Exercise directions: Write out exactly the lines below that run from the one containing "Open the iTunes Top 100 link" through the one containing "Given: Click the Сохранить button", both included, with no other lines.

Exercise data: Begin

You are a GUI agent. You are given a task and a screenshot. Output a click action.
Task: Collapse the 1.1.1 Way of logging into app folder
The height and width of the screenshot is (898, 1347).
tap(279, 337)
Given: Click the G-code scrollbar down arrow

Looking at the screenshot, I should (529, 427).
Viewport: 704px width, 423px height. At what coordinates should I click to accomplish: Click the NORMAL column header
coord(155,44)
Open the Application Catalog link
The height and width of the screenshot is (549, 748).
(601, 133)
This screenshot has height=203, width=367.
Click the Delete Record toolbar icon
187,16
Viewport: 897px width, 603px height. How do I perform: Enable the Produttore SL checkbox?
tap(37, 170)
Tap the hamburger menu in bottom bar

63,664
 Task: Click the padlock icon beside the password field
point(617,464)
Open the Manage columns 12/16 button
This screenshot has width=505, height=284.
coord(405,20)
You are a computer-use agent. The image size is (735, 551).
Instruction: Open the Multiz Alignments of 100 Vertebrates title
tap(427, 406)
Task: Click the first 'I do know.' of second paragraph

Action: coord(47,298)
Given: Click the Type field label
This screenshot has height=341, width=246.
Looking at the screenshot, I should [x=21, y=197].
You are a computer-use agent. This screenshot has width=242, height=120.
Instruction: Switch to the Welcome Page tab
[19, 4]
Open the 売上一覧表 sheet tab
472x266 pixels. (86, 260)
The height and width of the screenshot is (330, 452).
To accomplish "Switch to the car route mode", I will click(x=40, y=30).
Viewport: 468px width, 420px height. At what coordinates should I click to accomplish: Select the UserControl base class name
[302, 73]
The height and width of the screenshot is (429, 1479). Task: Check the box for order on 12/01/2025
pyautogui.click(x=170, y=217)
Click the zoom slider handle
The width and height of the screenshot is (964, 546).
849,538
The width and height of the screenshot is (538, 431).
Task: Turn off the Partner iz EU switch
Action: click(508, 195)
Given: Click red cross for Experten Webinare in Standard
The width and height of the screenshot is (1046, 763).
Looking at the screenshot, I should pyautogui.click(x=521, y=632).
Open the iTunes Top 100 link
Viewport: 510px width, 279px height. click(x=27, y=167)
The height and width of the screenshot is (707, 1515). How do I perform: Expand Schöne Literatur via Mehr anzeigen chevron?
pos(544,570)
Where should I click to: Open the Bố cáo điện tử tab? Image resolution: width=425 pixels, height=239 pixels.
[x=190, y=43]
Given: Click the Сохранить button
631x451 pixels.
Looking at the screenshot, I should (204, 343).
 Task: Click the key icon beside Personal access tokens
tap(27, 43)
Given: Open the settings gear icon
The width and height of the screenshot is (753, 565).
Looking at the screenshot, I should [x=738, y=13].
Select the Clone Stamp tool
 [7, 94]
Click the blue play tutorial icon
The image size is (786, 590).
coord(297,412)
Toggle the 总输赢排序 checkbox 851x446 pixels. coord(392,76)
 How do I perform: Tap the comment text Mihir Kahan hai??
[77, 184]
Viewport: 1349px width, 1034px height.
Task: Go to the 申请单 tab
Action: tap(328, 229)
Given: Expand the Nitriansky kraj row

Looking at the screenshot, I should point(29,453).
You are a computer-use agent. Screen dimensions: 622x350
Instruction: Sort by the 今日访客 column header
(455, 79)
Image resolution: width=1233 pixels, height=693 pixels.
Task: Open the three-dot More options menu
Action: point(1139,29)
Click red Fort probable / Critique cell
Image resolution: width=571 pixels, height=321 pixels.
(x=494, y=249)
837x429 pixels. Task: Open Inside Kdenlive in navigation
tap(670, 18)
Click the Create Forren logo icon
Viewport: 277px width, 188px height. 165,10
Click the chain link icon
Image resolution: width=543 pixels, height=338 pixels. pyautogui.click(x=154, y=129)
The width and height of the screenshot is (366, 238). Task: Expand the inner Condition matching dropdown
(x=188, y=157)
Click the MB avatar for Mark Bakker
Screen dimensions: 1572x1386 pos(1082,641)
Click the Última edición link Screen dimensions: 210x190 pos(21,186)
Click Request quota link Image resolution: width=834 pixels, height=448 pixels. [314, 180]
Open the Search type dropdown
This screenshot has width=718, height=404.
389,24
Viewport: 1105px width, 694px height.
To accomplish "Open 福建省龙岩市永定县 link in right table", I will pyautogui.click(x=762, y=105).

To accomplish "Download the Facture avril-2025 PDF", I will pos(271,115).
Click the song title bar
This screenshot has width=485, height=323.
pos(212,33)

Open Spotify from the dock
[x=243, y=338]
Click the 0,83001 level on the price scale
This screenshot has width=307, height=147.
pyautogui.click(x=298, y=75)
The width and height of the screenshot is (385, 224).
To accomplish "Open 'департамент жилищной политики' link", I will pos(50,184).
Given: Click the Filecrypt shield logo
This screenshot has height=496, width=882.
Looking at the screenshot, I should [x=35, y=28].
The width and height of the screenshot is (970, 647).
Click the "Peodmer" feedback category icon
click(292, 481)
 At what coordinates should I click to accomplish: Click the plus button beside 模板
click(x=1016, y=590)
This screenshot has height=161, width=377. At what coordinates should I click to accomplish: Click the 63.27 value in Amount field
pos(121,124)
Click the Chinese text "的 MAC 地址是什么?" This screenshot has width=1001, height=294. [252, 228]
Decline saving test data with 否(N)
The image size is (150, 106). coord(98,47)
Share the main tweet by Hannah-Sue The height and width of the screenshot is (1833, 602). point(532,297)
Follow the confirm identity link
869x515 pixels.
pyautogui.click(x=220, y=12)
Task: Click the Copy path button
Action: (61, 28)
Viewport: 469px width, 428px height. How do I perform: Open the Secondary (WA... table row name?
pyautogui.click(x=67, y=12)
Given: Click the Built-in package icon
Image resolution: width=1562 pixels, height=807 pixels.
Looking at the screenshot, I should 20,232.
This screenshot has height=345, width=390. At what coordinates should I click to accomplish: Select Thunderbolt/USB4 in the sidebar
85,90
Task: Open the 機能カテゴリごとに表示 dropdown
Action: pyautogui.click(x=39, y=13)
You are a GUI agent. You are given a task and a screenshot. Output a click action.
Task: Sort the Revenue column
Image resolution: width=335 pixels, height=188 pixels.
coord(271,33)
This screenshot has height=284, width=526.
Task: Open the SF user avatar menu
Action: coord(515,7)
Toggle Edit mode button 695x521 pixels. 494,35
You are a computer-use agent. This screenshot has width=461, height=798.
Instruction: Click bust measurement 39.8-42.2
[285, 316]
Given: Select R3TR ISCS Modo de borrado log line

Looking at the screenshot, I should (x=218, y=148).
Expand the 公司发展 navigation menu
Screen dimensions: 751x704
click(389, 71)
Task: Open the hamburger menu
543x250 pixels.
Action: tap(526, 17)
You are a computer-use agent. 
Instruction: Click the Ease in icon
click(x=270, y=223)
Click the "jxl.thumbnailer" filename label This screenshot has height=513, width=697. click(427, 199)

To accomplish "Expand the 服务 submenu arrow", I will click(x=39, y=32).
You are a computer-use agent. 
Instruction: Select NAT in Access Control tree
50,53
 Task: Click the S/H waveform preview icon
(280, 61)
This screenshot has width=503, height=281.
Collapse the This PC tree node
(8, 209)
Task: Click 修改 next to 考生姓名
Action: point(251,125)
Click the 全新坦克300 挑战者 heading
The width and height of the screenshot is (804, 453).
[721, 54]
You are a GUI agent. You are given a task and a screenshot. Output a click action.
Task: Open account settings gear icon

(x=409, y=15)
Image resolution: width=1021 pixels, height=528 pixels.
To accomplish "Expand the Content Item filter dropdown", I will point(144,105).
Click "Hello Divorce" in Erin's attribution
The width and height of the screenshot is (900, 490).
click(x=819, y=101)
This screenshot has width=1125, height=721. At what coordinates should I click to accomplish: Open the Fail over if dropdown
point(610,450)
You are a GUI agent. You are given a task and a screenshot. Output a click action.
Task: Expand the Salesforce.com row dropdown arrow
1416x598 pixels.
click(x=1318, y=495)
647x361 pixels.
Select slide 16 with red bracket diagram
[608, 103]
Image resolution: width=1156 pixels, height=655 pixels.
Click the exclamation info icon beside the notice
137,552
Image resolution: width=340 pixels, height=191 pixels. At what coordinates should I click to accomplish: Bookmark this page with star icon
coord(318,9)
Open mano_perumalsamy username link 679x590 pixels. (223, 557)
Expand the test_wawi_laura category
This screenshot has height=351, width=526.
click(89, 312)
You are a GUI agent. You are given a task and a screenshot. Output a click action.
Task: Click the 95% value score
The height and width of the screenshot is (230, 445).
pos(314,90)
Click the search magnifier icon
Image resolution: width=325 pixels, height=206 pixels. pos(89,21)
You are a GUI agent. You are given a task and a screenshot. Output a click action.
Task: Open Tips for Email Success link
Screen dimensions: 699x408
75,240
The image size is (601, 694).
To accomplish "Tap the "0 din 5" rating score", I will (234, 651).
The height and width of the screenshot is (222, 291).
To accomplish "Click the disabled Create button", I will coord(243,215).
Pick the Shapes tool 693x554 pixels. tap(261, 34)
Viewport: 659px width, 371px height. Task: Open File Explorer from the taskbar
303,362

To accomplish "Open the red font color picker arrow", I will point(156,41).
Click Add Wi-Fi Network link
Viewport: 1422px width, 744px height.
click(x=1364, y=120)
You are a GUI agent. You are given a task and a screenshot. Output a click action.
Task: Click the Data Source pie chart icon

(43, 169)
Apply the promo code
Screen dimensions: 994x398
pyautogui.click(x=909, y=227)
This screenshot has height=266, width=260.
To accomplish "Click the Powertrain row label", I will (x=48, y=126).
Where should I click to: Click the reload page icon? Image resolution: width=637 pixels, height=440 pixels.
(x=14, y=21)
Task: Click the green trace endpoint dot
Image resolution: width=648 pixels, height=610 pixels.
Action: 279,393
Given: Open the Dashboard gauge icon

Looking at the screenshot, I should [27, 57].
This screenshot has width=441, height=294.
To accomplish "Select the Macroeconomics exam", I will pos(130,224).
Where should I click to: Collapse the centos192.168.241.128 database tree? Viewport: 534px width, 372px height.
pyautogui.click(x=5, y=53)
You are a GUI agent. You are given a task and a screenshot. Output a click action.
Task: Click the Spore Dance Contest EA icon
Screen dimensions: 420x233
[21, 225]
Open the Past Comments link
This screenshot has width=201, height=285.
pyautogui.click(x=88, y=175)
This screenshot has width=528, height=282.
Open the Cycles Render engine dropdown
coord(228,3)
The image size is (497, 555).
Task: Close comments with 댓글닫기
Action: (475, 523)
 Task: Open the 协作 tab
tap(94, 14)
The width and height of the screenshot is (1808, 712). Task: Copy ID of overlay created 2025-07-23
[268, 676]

Exercise data: End

Response to this exercise:
Open the iTunes Top 100 link
Viewport: 510px width, 279px height. click(x=27, y=167)
The height and width of the screenshot is (707, 1515). How do I perform: Expand Schöne Literatur via Mehr anzeigen chevron?
pos(544,570)
Where should I click to: Open the Bố cáo điện tử tab? Image resolution: width=425 pixels, height=239 pixels.
[x=190, y=43]
Given: Click the Сохранить button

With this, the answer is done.